I think it is appropriate today to write about our Mothers.
Mine grew up in Chicago during the Depression. Her Father walked out to "greener pastures" levaing a 42-year old woman with 7 kids, the youngest was 2. Mom was # 5 surviving being born just a few months after the death of the previous #5 and grew up hearing why couldn't Harris have been the one to live?
She marries Daddy during WWII (just knew him from letters) and goes to live on the farm in WV. There she learned to cook, haul water, garden, can, milk cows, muck stables, work the hayfield, she already knew how to make do. While pregnant with her last child, she & Daddy built a cinder block house - from the ground up. She taught me how to sew, cook, bake bread, and by example how to be a decent person (as I hope I am).
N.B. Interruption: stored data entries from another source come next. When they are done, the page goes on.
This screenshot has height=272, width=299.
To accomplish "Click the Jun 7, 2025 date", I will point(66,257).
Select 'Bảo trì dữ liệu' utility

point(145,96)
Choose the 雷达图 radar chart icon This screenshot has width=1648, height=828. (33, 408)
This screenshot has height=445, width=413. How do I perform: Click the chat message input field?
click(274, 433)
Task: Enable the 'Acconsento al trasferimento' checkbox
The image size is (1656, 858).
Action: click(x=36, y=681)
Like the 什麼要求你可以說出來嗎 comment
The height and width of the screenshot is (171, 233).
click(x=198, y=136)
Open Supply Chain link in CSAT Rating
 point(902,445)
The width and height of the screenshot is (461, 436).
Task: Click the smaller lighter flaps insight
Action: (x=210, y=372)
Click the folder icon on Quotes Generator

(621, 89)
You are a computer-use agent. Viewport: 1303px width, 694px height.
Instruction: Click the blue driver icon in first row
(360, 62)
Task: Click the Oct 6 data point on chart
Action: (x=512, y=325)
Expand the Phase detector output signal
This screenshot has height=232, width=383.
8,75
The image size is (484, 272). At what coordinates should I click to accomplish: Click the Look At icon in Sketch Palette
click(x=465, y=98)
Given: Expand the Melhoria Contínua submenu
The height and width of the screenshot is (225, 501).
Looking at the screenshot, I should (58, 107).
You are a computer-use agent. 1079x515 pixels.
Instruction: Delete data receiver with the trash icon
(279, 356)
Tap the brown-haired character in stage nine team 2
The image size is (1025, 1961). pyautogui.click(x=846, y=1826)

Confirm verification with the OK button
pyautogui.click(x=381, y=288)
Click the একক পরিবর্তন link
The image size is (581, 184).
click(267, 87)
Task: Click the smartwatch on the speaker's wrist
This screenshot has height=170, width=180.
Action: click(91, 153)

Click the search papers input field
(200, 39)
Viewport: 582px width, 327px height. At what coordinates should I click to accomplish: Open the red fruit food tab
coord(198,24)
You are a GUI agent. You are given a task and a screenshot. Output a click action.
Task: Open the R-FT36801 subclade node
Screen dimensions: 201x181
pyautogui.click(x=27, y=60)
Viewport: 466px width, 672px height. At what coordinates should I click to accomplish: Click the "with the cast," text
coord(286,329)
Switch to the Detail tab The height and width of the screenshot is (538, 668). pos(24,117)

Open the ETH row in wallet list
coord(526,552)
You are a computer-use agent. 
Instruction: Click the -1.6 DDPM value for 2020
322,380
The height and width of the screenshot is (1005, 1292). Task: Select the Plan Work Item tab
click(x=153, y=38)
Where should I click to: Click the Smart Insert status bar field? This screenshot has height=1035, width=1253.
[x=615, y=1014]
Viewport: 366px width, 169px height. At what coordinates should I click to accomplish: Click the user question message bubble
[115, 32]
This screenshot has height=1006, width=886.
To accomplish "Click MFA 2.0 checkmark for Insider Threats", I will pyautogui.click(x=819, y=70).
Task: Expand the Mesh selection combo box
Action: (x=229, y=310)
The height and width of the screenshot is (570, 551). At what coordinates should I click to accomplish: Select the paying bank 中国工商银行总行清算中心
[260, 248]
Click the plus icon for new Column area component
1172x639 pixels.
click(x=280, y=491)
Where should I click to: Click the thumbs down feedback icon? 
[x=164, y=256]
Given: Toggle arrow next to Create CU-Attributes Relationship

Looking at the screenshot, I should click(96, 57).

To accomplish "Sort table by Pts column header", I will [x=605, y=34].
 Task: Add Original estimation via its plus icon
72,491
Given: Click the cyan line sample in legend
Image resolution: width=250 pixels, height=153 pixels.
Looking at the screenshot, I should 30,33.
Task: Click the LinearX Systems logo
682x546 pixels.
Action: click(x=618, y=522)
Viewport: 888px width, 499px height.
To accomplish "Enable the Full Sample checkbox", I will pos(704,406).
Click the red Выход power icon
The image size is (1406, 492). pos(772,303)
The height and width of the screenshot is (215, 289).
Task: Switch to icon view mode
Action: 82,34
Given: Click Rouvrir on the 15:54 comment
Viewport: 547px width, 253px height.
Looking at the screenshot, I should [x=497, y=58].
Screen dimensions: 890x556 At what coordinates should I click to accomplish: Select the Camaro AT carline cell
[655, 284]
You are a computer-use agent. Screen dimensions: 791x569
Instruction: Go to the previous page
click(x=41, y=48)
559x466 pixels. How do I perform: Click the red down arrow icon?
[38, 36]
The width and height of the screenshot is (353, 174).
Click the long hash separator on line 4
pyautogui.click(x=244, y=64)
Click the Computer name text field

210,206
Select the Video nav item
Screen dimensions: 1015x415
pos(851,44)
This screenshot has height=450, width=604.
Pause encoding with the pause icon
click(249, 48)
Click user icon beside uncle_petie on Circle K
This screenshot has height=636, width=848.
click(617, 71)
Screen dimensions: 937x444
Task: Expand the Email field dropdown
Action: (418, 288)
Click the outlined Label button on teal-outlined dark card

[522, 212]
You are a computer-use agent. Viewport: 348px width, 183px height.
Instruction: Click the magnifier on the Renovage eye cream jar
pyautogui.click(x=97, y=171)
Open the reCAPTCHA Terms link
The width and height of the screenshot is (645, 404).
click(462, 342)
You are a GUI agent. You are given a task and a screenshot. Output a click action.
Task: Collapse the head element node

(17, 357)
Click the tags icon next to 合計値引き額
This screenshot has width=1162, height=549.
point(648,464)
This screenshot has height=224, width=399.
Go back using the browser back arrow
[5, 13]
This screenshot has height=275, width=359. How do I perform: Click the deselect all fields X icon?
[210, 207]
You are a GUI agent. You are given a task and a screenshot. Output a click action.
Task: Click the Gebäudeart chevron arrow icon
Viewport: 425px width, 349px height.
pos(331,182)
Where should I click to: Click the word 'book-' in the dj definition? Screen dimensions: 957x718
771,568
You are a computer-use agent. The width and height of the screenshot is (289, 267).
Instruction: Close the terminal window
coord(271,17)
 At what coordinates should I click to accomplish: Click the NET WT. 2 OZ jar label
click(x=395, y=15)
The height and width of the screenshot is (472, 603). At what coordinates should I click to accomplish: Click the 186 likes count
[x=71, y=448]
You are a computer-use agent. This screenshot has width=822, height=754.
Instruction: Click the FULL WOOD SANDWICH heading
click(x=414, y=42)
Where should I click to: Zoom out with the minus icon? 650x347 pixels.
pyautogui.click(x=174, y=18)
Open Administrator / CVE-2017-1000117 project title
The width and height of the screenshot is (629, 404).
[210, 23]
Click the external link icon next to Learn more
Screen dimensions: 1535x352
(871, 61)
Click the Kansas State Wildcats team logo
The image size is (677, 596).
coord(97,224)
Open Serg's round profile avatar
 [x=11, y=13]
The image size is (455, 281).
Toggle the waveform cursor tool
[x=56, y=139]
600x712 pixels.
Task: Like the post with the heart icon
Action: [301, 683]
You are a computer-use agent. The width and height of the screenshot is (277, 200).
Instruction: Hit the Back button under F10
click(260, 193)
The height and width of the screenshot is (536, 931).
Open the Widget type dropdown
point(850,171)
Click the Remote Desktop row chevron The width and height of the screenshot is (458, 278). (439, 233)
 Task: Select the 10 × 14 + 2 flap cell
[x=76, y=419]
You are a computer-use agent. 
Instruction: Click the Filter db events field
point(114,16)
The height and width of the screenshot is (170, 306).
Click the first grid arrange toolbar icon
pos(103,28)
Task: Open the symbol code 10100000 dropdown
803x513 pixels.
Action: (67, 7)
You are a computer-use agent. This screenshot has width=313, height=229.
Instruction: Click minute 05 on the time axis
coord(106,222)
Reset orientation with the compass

By example she showed what it was to be a parent - go to teacher conferences, be invoilved with PTA, be a room mother & chaperone, work the band boosters concession stand - and endure loneliness of being away from everything and everyone you loved and having no one to "talk" to. She also kept her word and when we kids were grown, she left, went back to Chicago area, remarried and continued being involved with the schools until the Big A robbed her of who she was.
Mothers of her era, as those who preceeded and actually endured more, had more starch & spunk in their little fingers than most of us have today. They, each generation, did what they could to make life easier for their children - and in many ways too easy because it is the hard times that give us spine.
Thank You, Mothers of the previous generations from the beginning of time.